Know Your History!
Up to the early 20th century, most American knowledge of Black history was limited to the African American struggle through slavery and emancipation. The significance of Black history is recognition of the advancements and accomplishments of a group of people once defined by the Constitution as three-fifths of a person. While slavery in America hosts the background of Black history, the African American impact on history reaches beyond the country’s early history, as African Americans have made significant contributions.
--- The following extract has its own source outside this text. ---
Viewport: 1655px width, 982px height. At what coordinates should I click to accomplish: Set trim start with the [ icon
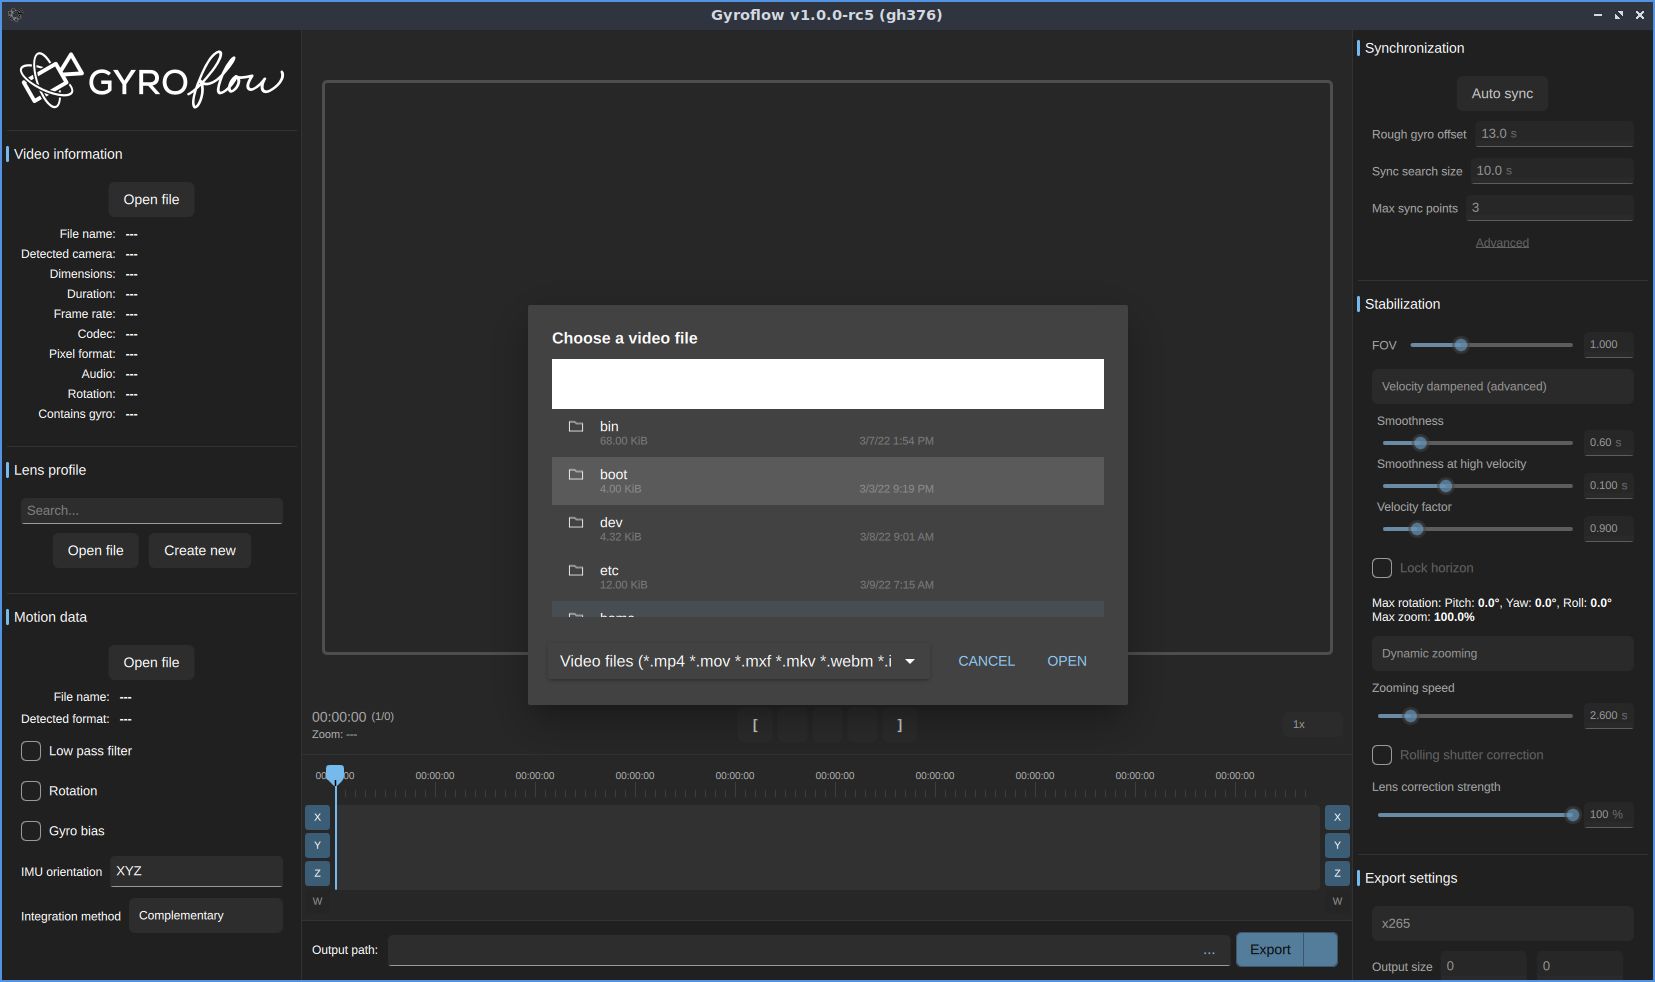(755, 726)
African-American Facts for Week of: April 19, 2015
April 19, 1910
National Urban League Formed
The National Urban League was formed in New York City. The league was born out of a merger of the National League for the Protection of Colored Women, National League on Urban Conditions Among Negroes and the Niagra Movement.
April 19, 1978
Network news anchor
Max Robinson is the first African American to anchor network news. The network is ABC.
April 20, 1853
Movement
Harriet Tubman starts the Underground Railroad. Harriet Tubman (born Araminta Ross; 1822 – March 10, 1913) was an African-American abolitionist, humanitarian, and during the American Civil War, a Union spy. Born into slavery, Tubman escaped and subsequently made about thirteen missions to rescue approximately seventy enslaved family and friends,using the network of antislavery activists and safe houses known as the Underground Railroad.
April 21, 1898
Volunteer African American Army Units, including the 3rd Alabama, 3rd North Carolina
Volunteer African American army units, including the 3rd Alabama, 3rd North Carolina, 6th Virginia, 9th Ohio, 9th Illinois, 23rd Kansas and 10th Cavalry regiments, some units with African American officers, took part in the Spanish-American War on Cuban soil. Some of these veterans, upon return to the United States, were treated with parades and speeches. Others were assaulted and even lynched.
April 22, 1596
Stono Rebellion
Slave revolt occurs in Stono, – Charleston, S.C.
April 23, 1856
Inventor Granville T. Woods born
Born in Columbus, Ohio, Inventor Granville T. Woods. Woods received more than 35 patents including those for a steam boiler furnace, an incubator, and an automatic air brake. He is also the first American of African ancestry to be a mechanical and electrical engineer after the Civil War. Self-taught, he concentrated most of his work on trains and streetcars.
April 24, 1884
National Medical Association of Black Physicians
National Medical Association of Black Physicians organized in Atlanta, Ga.
April 25, 1944
The United Negro College Fund
On April 25, 1944, the United Negro College Fund was incorporated. The UNCF was incorporated on April 25, 1944 by Frederick D. Patterson (then president of what is now Tuskegee University), Mary McLeod Bethune, and others.
April 25, 1960
Memphis Federal Court Case
Consent judgment in Memphis federal court ended restrictions barring voters in Fayette County, Tennessee. This was the first voting rights case under the Civil Rights Act.
It is important to celebrate the achievements and contributions Black Americans have played in U.S. history.
To me, the omission of any group from history teachings results in a limited understanding of history’s relationship with the present and future. Know your history.